An hour after that they finished, JC rejecting Duke’s request for a third round of pancakes. He didn’t want a repeat of their trip from D.C. to New York. The conversation had been pleasant up to this point. Dancing around what needed to be said. Waiting for The General to take the hint and give the group some time alone so they could coordinate and plan. But he wasn’t leaving. Finally JC could wait no longer.
“General?” JC said politely. “If you don’t mind, I’d like a few minutes with my team.”
““Bout time you spoke up,” The General grumbled. “My bladder was ready to burst. I’ll be outside waiting for you when you’re done. Which means you’re picking up the check.”
The General left for the bathrooms. JC looked around as covertly as he could. There was nobody sitting near enough to hear their conversation. If they kept their voices low. And had a little discretion.
“We don’t
have a lot of time,” he started. “Here’s what’s going to happen. The job changes. We’re not going to shoot the target. Not like Kowalski wants.”
Joan smiled. Duke and Theo hunched down over the table, whispering their confusion.

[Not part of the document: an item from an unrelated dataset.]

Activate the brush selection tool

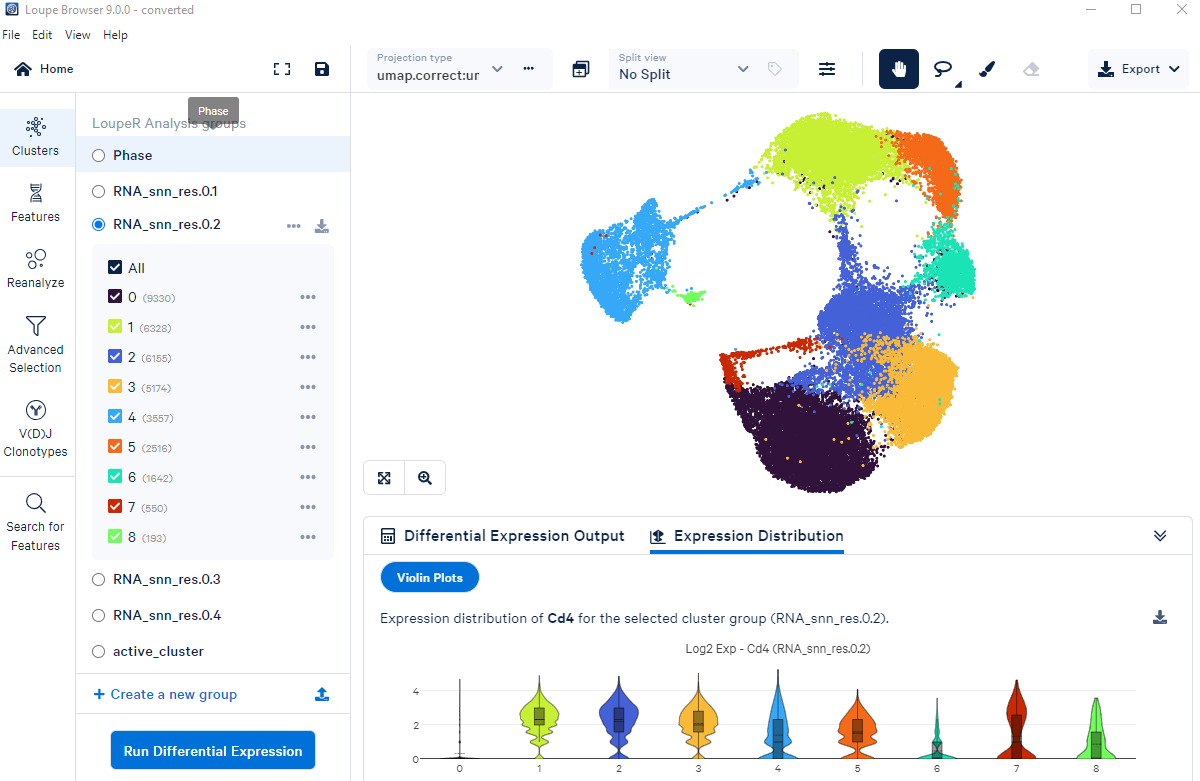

“Listen,” JC continued, “the job proceeds. We will not hit the target with the specified hardware. Not in the manner requested.”
Duke looked around. Nobody was anywhere close. “Come on, man” he said, “spill.”
JC sighed. Slightly frustrated, Duke’s impatience irritating him.
“Okay, listen,” he started again, keeping a lid on his feelings. ”The target will still get shot. We have a few rifles left over from the library. We’re going to take one and outfit it with a match-grade barrel. When the time comes, Duke, you’ll have the .50. I’ll have the modified M4. For the people watching, namely Kowalski, you’re the shooter, I’m your spotter. We take a simultaneous shot. You miss, I hit the target. Wing her, collapse her lung, destroy her shoulder blade.” Paused. “But she lives and gets the treatment she needs. At that point, she has the sympathy and political power to do anything she wants until she succumbs to the cancer.”
Joan smiled. “Nice plan,” she said dryly.
“It was Joan’s idea,” JC explained. “It’s a good one. Duke, you’ll need to coordinate with Garcia. You need to sweet talk that woman long and hard. We need to get the forensic information for our ginned up sniper rifle into the right databases, starting with ones belonging to the Secret Service. That way when the investigation kicks in, it all points to the right place.”
“Hold on,” Duke said. “What about our phantom? That doesn’t happen?”